→ Consignes
**a.** Indiquez si chacune des affirmations suivantes concorde avec l’entretien avec Silly Boy Blue : (i) elle a remporté le Prix du Printemps de Bourges 2019 ; (ii) son premier album est sorti en septembre ; (iii) elle attendait cet album depuis l’âge de 13 ans. Répondez par oui ou non et citez mot pour mot le passage décisif.
**b.** Poursuivez l’entretien avec Silly Boy Blue à partir de sa dernière phrase.

→ Extrait de page
++++++++
Entre la sortie de son premier album, Breakup Songs en juin, et les dates qui se sont enchaînées, Silly Boy Blue a colorié l’été. La lauréate du Prix du Printemps de Bourges 2019 a posé sa valise pour une belle soirée à Bon Moment. Petit instant suspendu, pour discuter avec elle, sur un bateau.

Tu viens de sortir ton premier album, comment tu le vis, ce moment où il existe librement, enfin ?

Au début je ne le vivais pas très bien, parce que c’était trop bizarre. Le premier jour, il y a des gens qui disent « ahh moi ma chanson préférée, c’est celle-là, et moi c’est celle-là ». Moi je me disais « c’est mes chansons, rendez-moi mes chansons ». En fait, tu lâches un peu tes bébés dans la nature. Mais maintenant je suis trop contente, je l’attends depuis que j’ai 13 ans, du coup c’est trop cool.

Tu fais de la musique pour qui ?
++++++++
→ Entrées de données collectées
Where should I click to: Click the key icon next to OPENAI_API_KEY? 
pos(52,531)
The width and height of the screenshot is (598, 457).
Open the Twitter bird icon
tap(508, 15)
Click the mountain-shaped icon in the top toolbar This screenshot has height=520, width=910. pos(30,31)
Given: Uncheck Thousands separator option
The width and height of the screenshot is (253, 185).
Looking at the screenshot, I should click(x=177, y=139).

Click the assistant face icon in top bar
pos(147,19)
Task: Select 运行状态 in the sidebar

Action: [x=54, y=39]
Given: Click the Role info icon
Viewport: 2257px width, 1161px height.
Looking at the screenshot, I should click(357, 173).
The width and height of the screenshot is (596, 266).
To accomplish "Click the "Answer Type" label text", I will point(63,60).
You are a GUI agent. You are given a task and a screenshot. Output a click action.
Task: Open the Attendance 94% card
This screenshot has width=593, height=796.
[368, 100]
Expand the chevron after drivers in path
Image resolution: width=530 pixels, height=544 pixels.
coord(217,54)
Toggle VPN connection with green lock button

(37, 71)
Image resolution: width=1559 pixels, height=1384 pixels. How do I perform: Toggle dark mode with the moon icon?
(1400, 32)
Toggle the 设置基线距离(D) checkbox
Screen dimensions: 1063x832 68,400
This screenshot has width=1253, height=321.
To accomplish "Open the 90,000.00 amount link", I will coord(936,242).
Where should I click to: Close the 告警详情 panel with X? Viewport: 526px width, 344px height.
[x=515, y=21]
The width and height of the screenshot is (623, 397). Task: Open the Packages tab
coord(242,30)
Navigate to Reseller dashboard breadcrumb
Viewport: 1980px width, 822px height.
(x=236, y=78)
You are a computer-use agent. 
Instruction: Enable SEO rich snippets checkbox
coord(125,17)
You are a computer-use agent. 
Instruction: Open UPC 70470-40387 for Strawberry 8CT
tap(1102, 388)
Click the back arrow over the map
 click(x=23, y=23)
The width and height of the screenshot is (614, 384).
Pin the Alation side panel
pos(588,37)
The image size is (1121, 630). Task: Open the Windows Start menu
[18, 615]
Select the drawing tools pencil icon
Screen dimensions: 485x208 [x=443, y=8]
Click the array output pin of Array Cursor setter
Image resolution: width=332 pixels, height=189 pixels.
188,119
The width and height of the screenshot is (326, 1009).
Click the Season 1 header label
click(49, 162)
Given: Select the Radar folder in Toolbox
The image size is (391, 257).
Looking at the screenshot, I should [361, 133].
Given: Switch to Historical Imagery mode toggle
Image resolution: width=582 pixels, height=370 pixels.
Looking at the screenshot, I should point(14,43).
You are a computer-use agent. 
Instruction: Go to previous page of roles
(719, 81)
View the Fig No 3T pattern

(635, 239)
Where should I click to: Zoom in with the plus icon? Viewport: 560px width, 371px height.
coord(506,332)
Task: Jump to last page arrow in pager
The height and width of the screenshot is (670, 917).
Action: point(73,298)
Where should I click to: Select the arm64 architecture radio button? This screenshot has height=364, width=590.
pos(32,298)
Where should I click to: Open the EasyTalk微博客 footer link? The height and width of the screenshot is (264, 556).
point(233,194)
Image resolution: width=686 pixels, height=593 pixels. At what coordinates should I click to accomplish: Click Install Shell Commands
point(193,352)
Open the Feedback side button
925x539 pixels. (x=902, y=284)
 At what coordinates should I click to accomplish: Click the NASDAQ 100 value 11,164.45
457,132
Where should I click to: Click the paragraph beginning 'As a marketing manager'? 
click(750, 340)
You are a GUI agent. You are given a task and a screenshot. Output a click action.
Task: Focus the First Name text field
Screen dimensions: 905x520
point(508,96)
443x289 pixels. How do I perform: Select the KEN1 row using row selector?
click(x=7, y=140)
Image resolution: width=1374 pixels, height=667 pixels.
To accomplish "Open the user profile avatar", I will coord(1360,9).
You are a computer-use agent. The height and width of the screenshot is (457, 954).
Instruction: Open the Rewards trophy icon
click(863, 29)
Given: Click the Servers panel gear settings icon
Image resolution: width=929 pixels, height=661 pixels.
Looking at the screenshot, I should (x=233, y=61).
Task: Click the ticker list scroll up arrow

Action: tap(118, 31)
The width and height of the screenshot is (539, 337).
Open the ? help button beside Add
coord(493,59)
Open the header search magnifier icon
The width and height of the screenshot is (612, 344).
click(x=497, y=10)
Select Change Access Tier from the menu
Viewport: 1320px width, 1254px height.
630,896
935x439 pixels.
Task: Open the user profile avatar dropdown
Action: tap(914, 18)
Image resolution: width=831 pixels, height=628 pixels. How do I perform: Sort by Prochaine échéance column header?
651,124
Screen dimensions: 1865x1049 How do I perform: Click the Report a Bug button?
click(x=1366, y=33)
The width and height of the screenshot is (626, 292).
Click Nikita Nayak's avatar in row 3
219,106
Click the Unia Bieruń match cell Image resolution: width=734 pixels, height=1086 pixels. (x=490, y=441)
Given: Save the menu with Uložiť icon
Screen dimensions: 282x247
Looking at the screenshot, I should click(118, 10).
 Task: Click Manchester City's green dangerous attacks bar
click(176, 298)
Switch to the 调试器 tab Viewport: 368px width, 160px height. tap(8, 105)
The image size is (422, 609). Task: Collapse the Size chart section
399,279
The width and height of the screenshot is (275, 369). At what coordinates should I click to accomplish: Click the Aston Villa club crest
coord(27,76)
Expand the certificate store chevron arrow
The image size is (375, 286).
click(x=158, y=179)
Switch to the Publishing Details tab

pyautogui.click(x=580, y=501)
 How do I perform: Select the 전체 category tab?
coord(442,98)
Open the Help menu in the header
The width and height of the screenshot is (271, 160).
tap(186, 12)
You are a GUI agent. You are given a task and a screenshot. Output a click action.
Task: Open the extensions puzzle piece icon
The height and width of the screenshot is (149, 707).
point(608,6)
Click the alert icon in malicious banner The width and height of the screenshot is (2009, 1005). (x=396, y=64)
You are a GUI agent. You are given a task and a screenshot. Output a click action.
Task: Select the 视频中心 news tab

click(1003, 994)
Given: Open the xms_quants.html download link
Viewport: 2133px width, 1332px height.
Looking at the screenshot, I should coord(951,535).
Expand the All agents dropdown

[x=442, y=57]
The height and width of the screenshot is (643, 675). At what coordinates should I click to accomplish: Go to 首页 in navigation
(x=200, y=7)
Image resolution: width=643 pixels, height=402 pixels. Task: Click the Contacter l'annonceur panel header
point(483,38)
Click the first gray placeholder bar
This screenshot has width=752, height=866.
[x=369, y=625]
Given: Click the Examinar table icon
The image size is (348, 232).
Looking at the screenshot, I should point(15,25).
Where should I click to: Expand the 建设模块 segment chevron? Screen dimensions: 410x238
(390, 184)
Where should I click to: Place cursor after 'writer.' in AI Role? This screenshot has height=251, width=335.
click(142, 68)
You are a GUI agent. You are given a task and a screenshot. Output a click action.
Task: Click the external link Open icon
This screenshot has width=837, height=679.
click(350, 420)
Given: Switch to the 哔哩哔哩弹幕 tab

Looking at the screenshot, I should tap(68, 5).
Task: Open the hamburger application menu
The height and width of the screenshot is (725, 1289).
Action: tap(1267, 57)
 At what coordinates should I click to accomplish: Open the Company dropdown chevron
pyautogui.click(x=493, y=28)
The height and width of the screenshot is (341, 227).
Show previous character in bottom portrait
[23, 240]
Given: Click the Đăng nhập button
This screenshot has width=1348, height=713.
++++++++
→ Réponses
**a.**
(i) Oui : « La lauréate du Prix du Printemps de Bourges 2019 ».
(ii) Non : « Breakup Songs en juin ».
(iii) Oui : « je l’attends depuis que j’ai 13 ans ».

**b.**
Pour pas mal de personnes différentes, j’en fais pour moi beaucoup, c’est mon moyen de m’exprimer, je ne sais pas le faire autrement. Je le fais aussi pour les gens plus jeunes qui ont besoin de musique pour se comprendre eux-mêmes et comprendre ce qu’ils ressentent. Je fais aussi parfois de la musique pour mes proches, pour qu’ils comprennent ce que j’ai dans la tête. Et pour toutes celles et ceux qui voudront l’écouter.

La mélancolie est mon journal intime.

Tu décris ta musique comme de la pop mélancolique, de quoi es-tu nostalgique en général ?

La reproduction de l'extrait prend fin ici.